(A block of data)
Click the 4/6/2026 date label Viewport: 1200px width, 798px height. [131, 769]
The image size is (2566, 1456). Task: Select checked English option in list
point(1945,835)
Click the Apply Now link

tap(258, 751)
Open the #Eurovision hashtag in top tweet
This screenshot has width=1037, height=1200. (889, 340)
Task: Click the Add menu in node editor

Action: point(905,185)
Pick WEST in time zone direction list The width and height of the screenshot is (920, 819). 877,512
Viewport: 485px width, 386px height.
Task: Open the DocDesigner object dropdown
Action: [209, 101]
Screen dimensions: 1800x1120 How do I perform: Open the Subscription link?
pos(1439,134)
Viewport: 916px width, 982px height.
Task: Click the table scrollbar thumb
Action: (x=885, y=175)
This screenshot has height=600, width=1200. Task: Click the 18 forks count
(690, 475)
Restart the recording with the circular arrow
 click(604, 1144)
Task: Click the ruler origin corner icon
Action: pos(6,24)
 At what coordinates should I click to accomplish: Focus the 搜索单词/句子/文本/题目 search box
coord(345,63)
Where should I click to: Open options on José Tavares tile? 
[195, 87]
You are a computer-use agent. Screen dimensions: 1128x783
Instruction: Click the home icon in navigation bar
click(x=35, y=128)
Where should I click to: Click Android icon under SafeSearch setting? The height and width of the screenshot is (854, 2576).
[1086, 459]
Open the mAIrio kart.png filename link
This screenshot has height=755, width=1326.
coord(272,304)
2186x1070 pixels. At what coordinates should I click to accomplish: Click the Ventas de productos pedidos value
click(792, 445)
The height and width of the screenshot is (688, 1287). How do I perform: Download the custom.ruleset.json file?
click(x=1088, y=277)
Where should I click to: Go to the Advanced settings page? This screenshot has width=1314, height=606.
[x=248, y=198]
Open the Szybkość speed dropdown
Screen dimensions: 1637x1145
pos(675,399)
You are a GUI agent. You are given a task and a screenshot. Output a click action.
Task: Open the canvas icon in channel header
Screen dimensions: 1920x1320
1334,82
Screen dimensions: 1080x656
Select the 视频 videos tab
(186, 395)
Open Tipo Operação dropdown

- **Aim of the exercise**: Please rewrite all of the lines above, switching "Screen dimensions" to "Display size" wherever it occurs. Keep everything else unchanged.

- **Reply to the task**:
Click the 4/6/2026 date label Viewport: 1200px width, 798px height. [131, 769]
The image size is (2566, 1456). Task: Select checked English option in list
point(1945,835)
Click the Apply Now link

tap(258, 751)
Open the #Eurovision hashtag in top tweet
This screenshot has width=1037, height=1200. (889, 340)
Task: Click the Add menu in node editor

Action: point(905,185)
Pick WEST in time zone direction list The width and height of the screenshot is (920, 819). 877,512
Viewport: 485px width, 386px height.
Task: Open the DocDesigner object dropdown
Action: [209, 101]
Display size: 1800x1120 How do I perform: Open the Subscription link?
pos(1439,134)
Viewport: 916px width, 982px height.
Task: Click the table scrollbar thumb
Action: (x=885, y=175)
This screenshot has height=600, width=1200. Task: Click the 18 forks count
(690, 475)
Restart the recording with the circular arrow
 click(604, 1144)
Task: Click the ruler origin corner icon
Action: pos(6,24)
 At what coordinates should I click to accomplish: Focus the 搜索单词/句子/文本/题目 search box
coord(345,63)
Where should I click to: Open options on José Tavares tile? 
[195, 87]
You are a computer-use agent. Display size: 1128x783
Instruction: Click the home icon in navigation bar
click(x=35, y=128)
Where should I click to: Click Android icon under SafeSearch setting? The height and width of the screenshot is (854, 2576).
[1086, 459]
Open the mAIrio kart.png filename link
This screenshot has height=755, width=1326.
coord(272,304)
2186x1070 pixels. At what coordinates should I click to accomplish: Click the Ventas de productos pedidos value
click(792, 445)
The height and width of the screenshot is (688, 1287). How do I perform: Download the custom.ruleset.json file?
click(x=1088, y=277)
Where should I click to: Go to the Advanced settings page? This screenshot has width=1314, height=606.
[x=248, y=198]
Open the Szybkość speed dropdown
Display size: 1637x1145
pos(675,399)
You are a GUI agent. You are given a task and a screenshot. Output a click action.
Task: Open the canvas icon in channel header
Display size: 1920x1320
1334,82
Display size: 1080x656
Select the 视频 videos tab
(186, 395)
Open Tipo Operação dropdown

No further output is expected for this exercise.